Again, after a gap of more than 40 years, this was almost like reading this classic for the first time. Oddly, as with the previous outing, I did remember a few of the highlights so they must have struck me at the time. Overall, the story is a relatively simple one involving India, ‘lost’ treasure and a revenge plot. Surprisingly there is little actual mystery uncovered here. Holmes, inevitably, tracks down the miscreants (rather well I thought!) and they eventually regale him with an exotic tale. Most of the backstory, again much like the first outing with the side plot in Utah, is told by the antagonist post-capture. This time, rather than ‘out West’, the story revolves around an incident during the Indian Mutiny (something which all of his readers at the time would’ve been VERY familiar). It’s interesting that the author felt compelled to add this exotic element (again) to drive the story forward. It did feel a bit derivative and a bit stereotypically ‘Victorian’, but that was the style of the time. 

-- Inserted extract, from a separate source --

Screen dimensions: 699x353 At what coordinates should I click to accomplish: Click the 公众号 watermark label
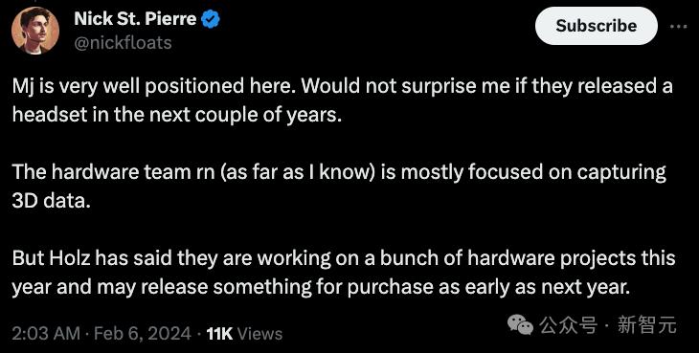click(x=569, y=325)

I found it very interesting that the story started with Holmes very clearly injecting cocaine and there was even mention of multiple track-marks on his arm! I couldn’t help but wonder what the readership felt about this. Was intravenous drug use normal, acceptable, common amongst a certain class of person? Watson clearly worried about Holmes using the drug like this – a drug he presumably simply picked up from the Chemist/Pharmacy rather than having it prescribed by his doctor? I was also somewhat surprised by the romance element (very low key but there) and had obviously completely forgotten about it (or had my teenage mind simply blanked it out?). What was even more interesting was how worried Watson was that Miss Morstan might become rich because of their investigation and, therefore, be forever out of his reach – essentially because she would be expected to marry someone of ‘quality’ and bring her fortune with her. When discussing the proposed relationship, Holmes said something with raised an eyebrow: that no woman should be trusted – even the best of them. I presumed this meant that Holmes had been dealt with VERY badly at some point and had been holding a grudge against all women ever since. I also wondered if this reflected something that had happened to Conan Doyle himself (not knowing much about the man). 

A few more comments: Interesting to see the ‘Baker Street Irregulars’ being of service again. Interesting also that Holmes used his trademark disguise ability that I remember Basil Rathbone regularly over-using in the movie versions. Another thing that piqued my interest was that both Holmes and Watson carried pistols (Watson’s was his service weapon from Afghanistan). My knowledge of late 19th century English gun law is scant, but I presume it was a LOT easier to get a weapon back then than it is now – especially for both gentlemen and gentlewomen. I’m guessing that it was just a case of going into a gun shop, picking a suitable weapon and paying for it. I’m also guessing that such guns would be prohibitively expensive to the working-class criminal which was one reason why they tended not to use them. Plus, of course, they’d hang if they killed anyone which was probably somewhat of a deterrent. It did make me laugh (rather ironically) that no one thought it was in any way ethically or morally dubious that anyone, including Miss Morstan should profit from the twice, or thrice over theft of Indian property. There was no talk of returning it (if possible) to its rightful owners or reporting it to the appropriate authorities. The only issue discussed at all was how the sudden wealth would affect Watsons love options. Oh, and lastly, I did like the fast steam-launch chase on the Thames. VERY dramatic and cinematic – especially with the whole blow-dart/gun shoot out!! Not my favourite Holmes outing (that’ll be next year) but worthy of its Classic status, nevertheless.